Research & development highlights:
Ensovibep COVID-19 antiviral program: Two global studies ongoing
In October 2021, the Phase 2b portion of the EMPATHY (ambulatory) study reached its target recruitment of 400 patients; Topline data from Phase 2b are expected in early 2022
Also in October 2021, the ACTIV-3 (hospitalized) study reached its initial target recruitment of 300 patients. A futility analysis of the study will be conducted at the next data and safety monitoring board (DSMB) assembly, in the coming weeks. Should ensovibep pass the futility analysis, the study will advance to full enrollment. Topline data are expected in 2022
Assessment of a subcutaneous formulation of ensovibep is ongoing in healthy volunteers and will provide the rationale to initiate patient studies in the coming months
Ensovibep continues to maintain full potency in vitro against all known variants of concern, including Delta variants
AMG 506 / MP0310 (FAP x 4-1BB)
Ongoing Phase 1 trials with weekly dosing
Expecting data late in 2021 or early 2022, for Amgen and Molecular Partners’ evaluation
MP0317 (FAP x CD40):
The second immuno-oncology DARPin candidate is expected to enter the clinic in Q4 2021
Strong preclinical data supports MP0317’s potential to deliver tumor-localized immune activation while avoiding systemic toxicity seen with other CD40-targeting agents
MP0533 (CD33 x CD70 x CD123 x CD3)
Molecular Partners’ lead AML targeting candidate selected, formally termed MP0533
Preclinical data to be presented at the ASH conference, December 2021
Expected to enter clinical trials in 2022
Abicipar:
Molecular Partners regained global rights to abicipar, the Company’s registrational-stage ophthalmology therapeutic candidate for the treatment of neovascular age-related macular degeneration (nAMD) and diabetic macular edema (DME)

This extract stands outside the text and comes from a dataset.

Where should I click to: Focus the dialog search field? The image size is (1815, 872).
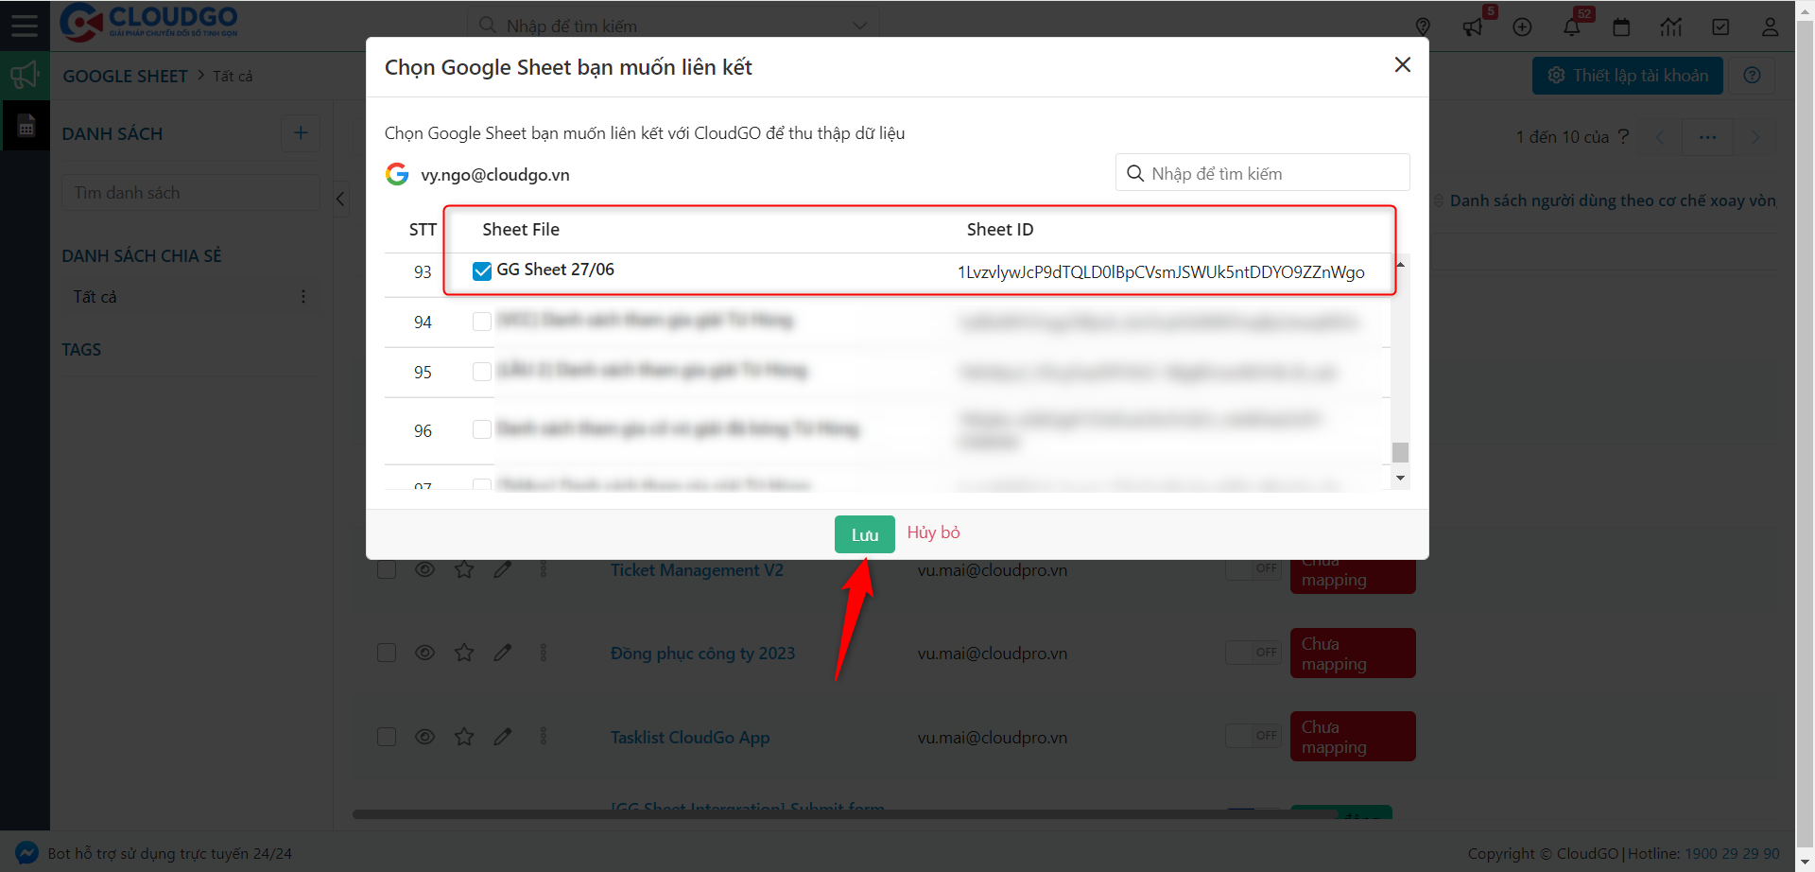click(1262, 173)
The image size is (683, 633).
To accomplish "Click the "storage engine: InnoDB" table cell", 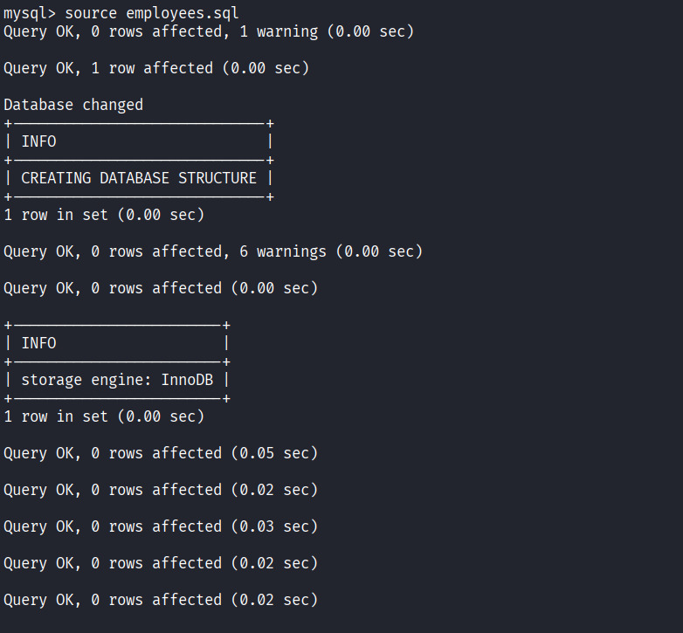I will [117, 380].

Molecular Partners is evaluating the program and will determine the appropriate next steps
Operational and financial highlights:
Strong financial position with CHF 154.3 million in cash (incl. short term deposits) as of September 30, 2021
Operating loss of CHF 47.6 million and net loss of CHF 45.9 million for the 9 months ended September 30, 2021
Company funded into H2 2023, excluding any potential payments from R&D partnerships
The Q3 2021 Financial Statements are available on the company’s website.